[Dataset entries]
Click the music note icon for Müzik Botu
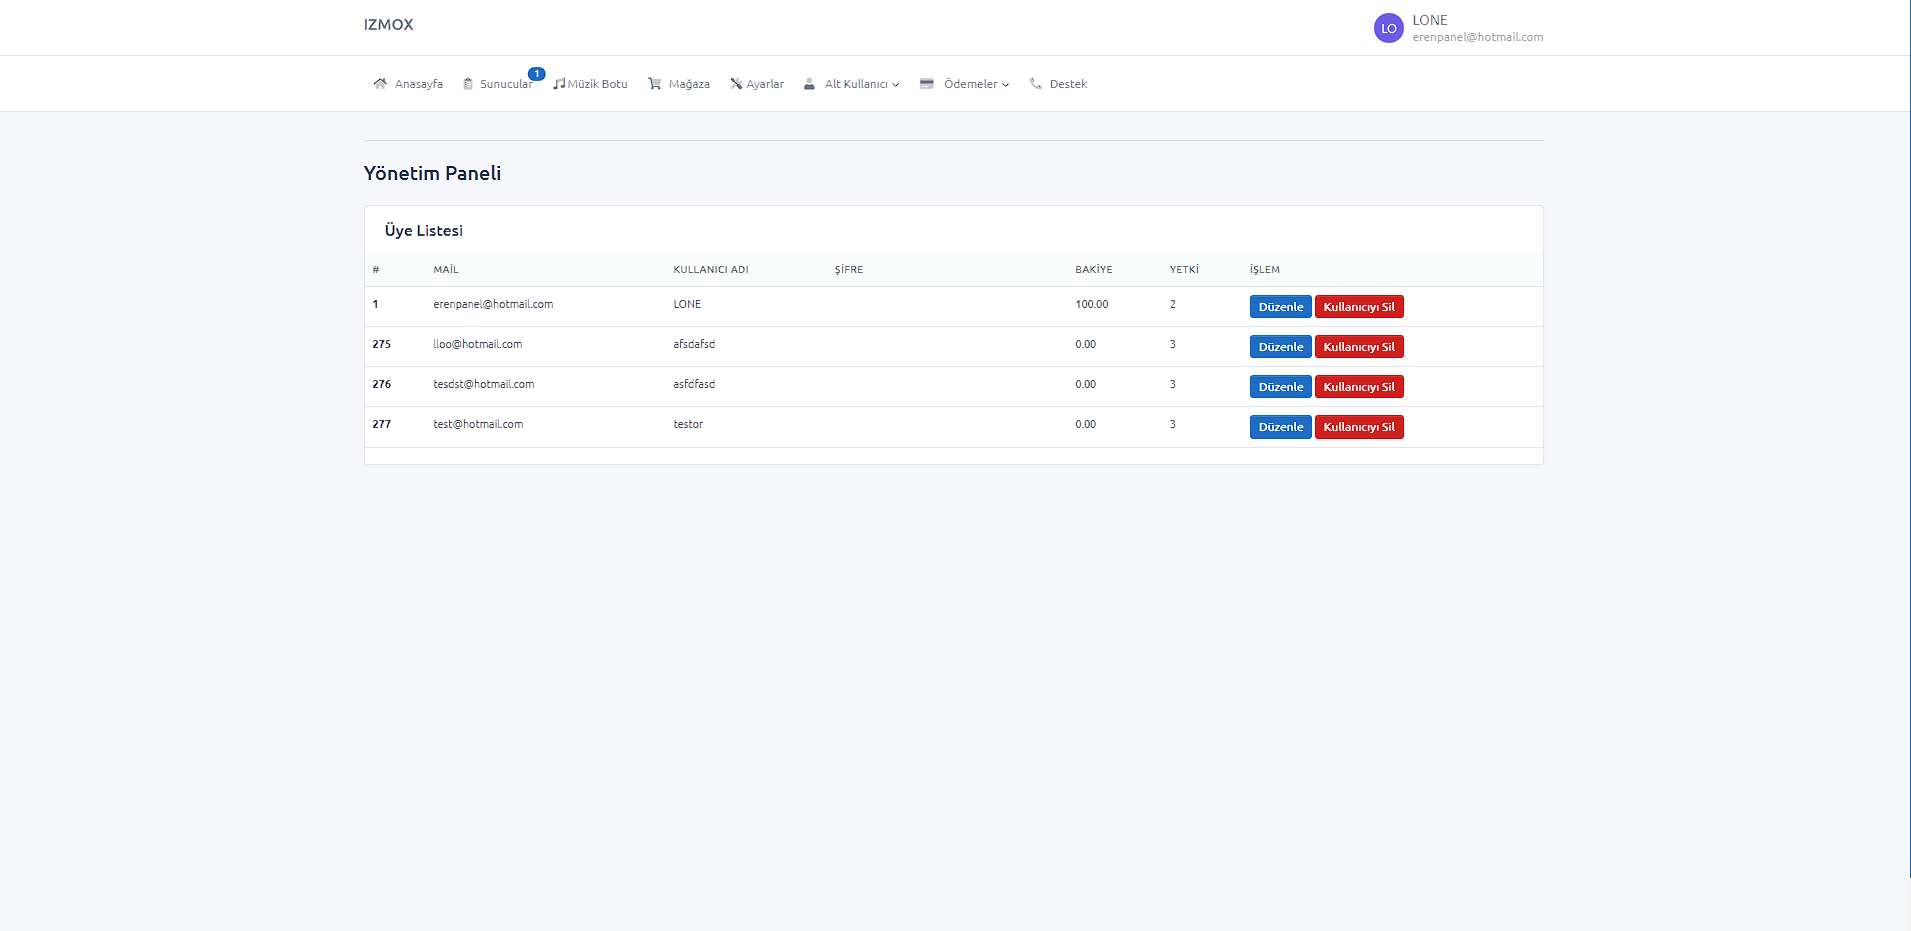(x=559, y=84)
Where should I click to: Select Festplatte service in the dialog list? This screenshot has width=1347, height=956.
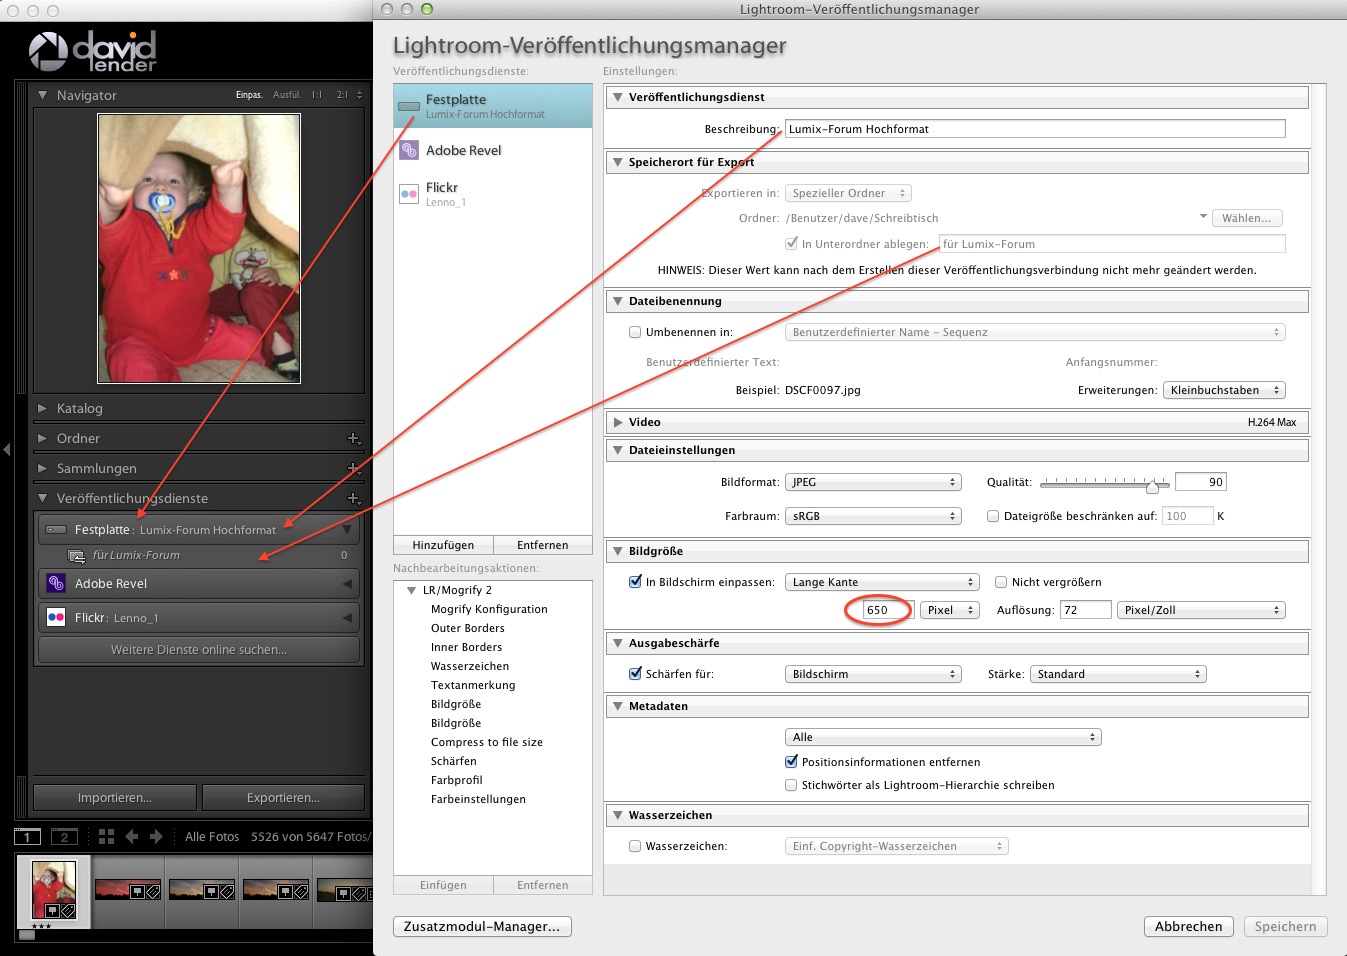coord(492,106)
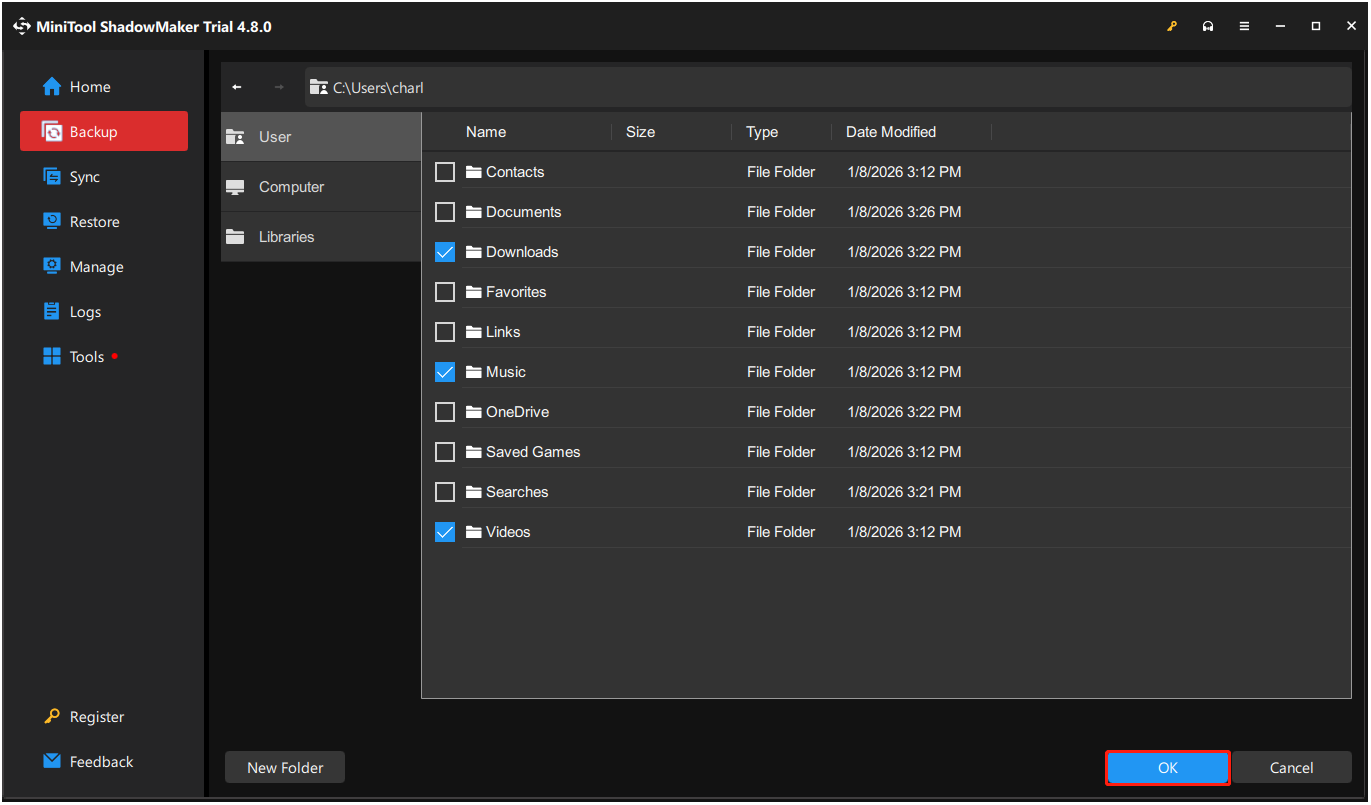
Task: Open the support icon in the titlebar
Action: click(x=1208, y=26)
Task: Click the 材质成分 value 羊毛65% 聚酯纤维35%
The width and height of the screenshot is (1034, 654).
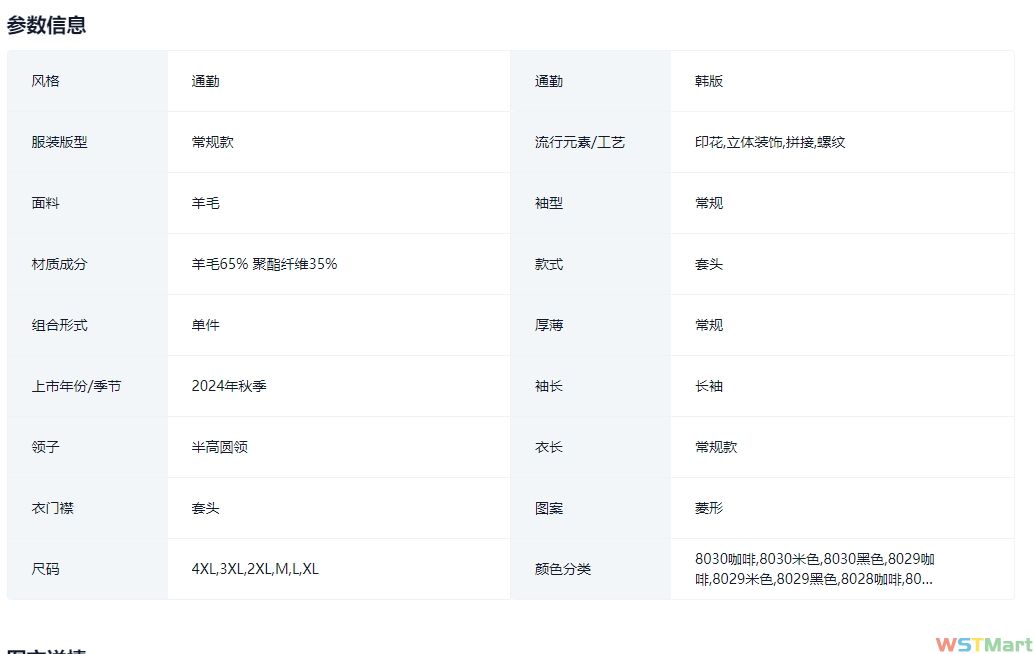Action: (x=264, y=264)
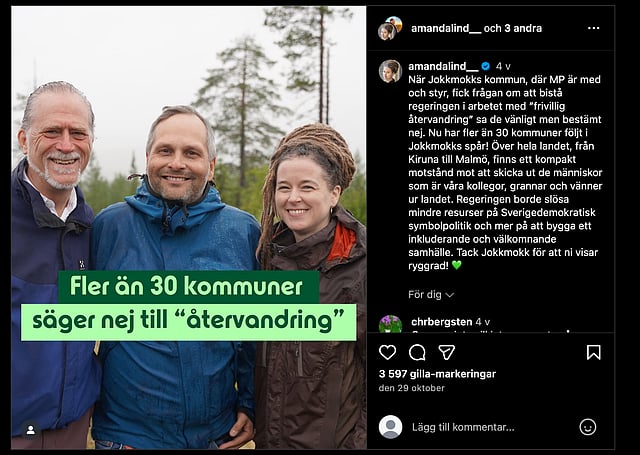Click the post photo of three people
The image size is (640, 455).
(x=189, y=227)
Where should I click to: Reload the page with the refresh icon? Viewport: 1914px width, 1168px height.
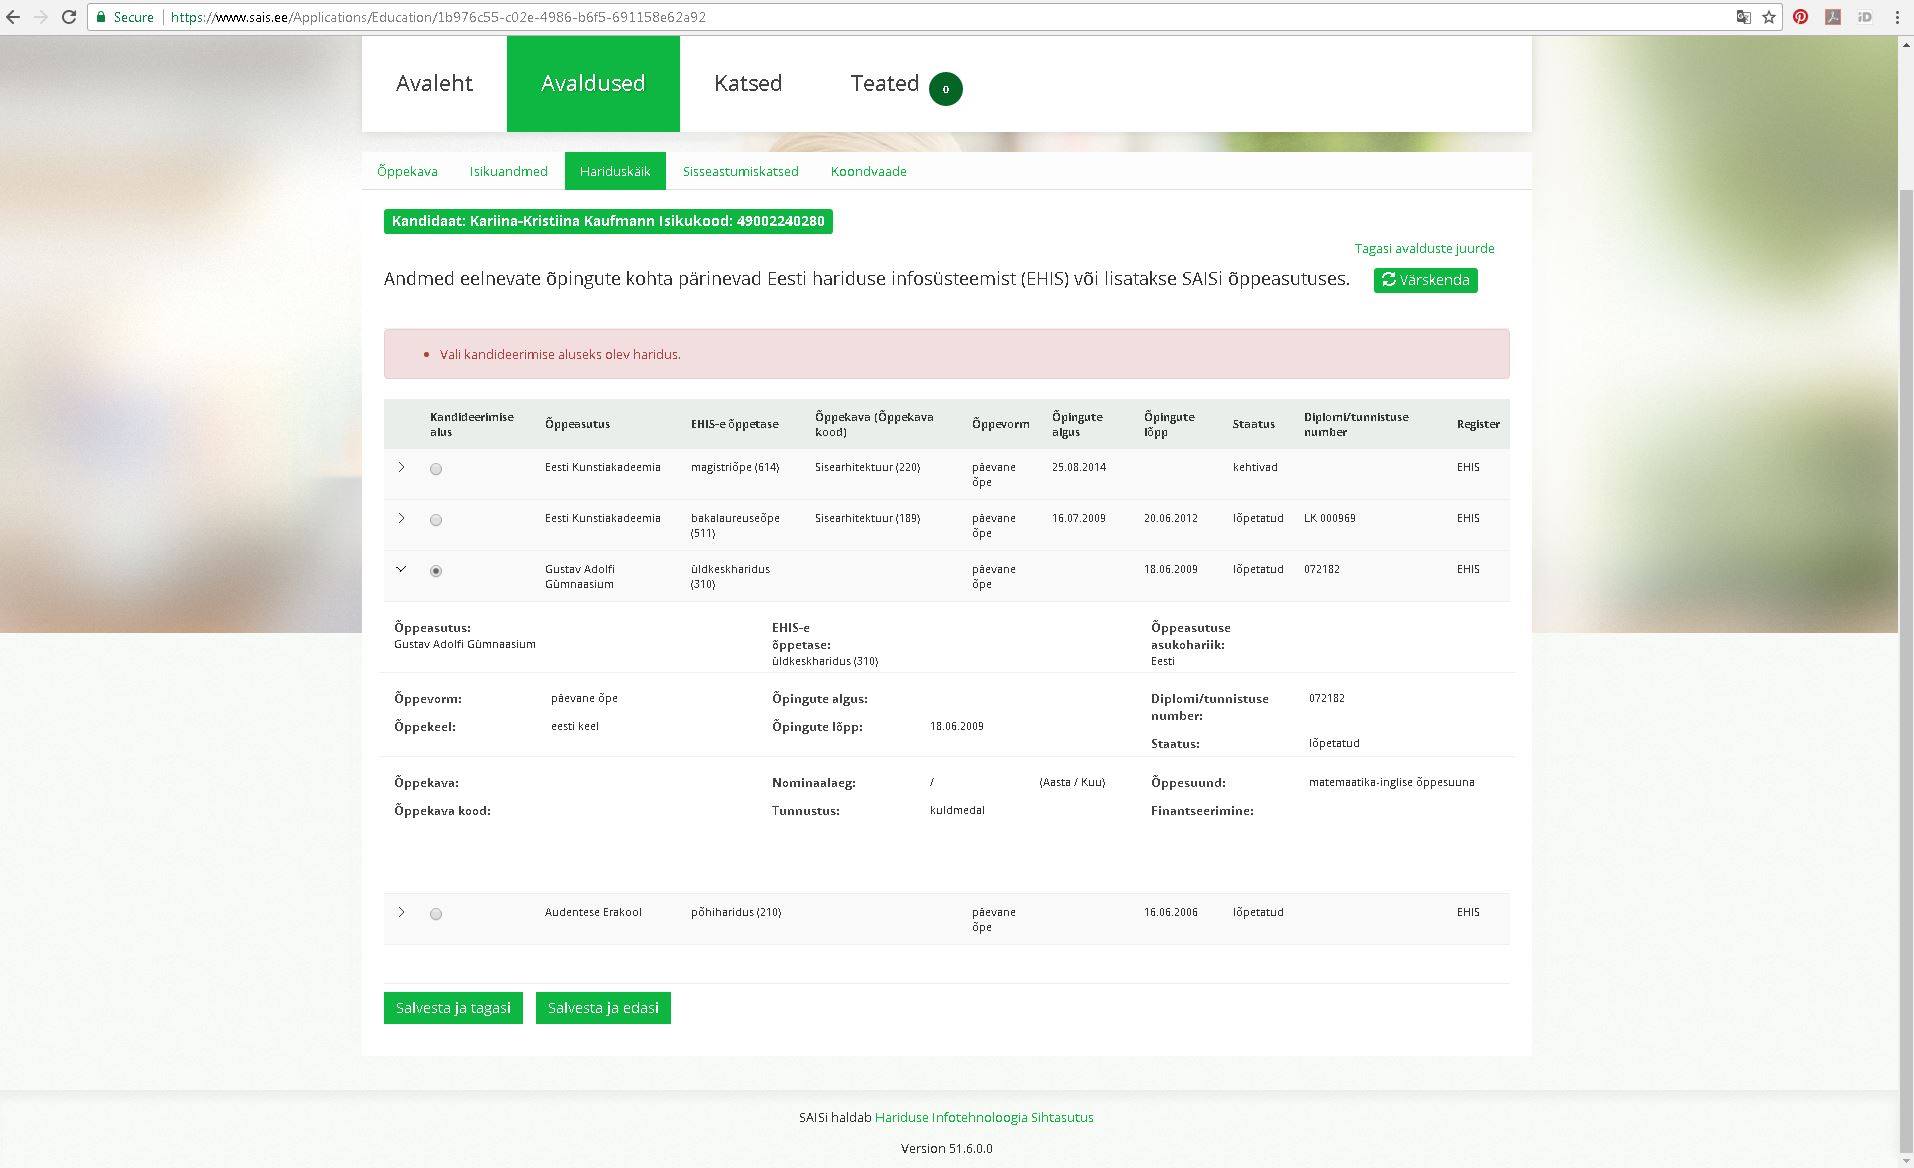coord(69,17)
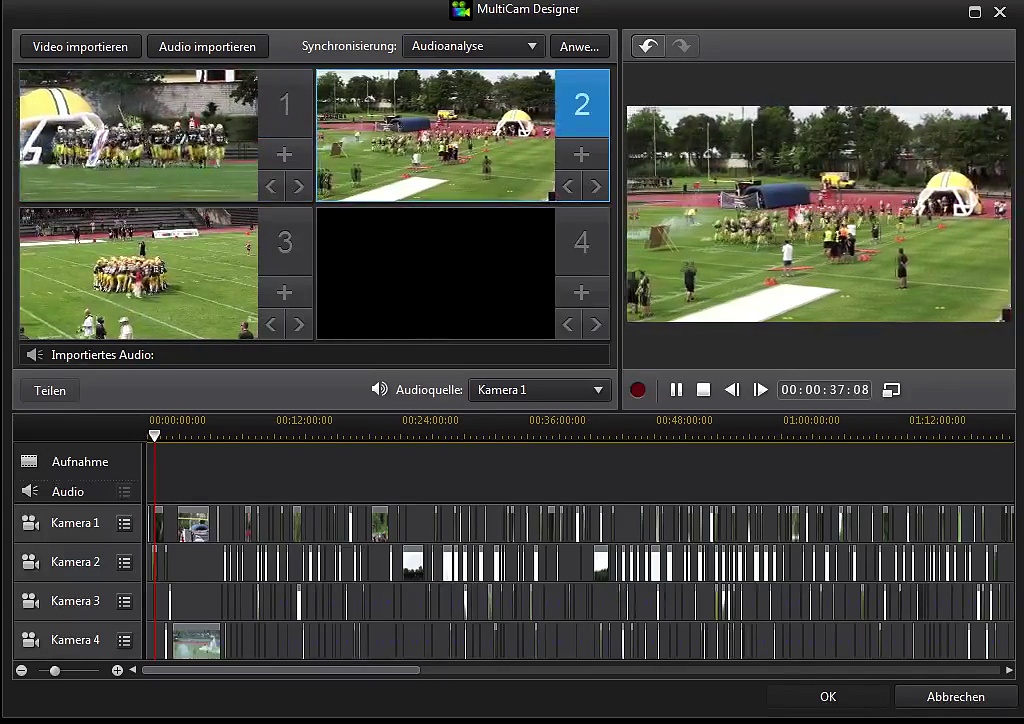Stop the preview playback

click(x=704, y=390)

> [About this task]
Copy the lines from the line that contains "Task: Click the 材质成分 value 羊毛65% 聚酯纤维35%" through the end of the records, exactly and with nothing added; leave the pictures out.

> [Answer space]
Task: Click the 材质成分 value 羊毛65% 聚酯纤维35%
The width and height of the screenshot is (1034, 654).
Action: (x=264, y=264)
Click the post photo of three people
The image size is (640, 455).
(x=189, y=227)
Where should I click to: Reload the page with the refresh icon? Viewport: 1914px width, 1168px height.
coord(69,17)
Stop the preview playback

click(x=704, y=390)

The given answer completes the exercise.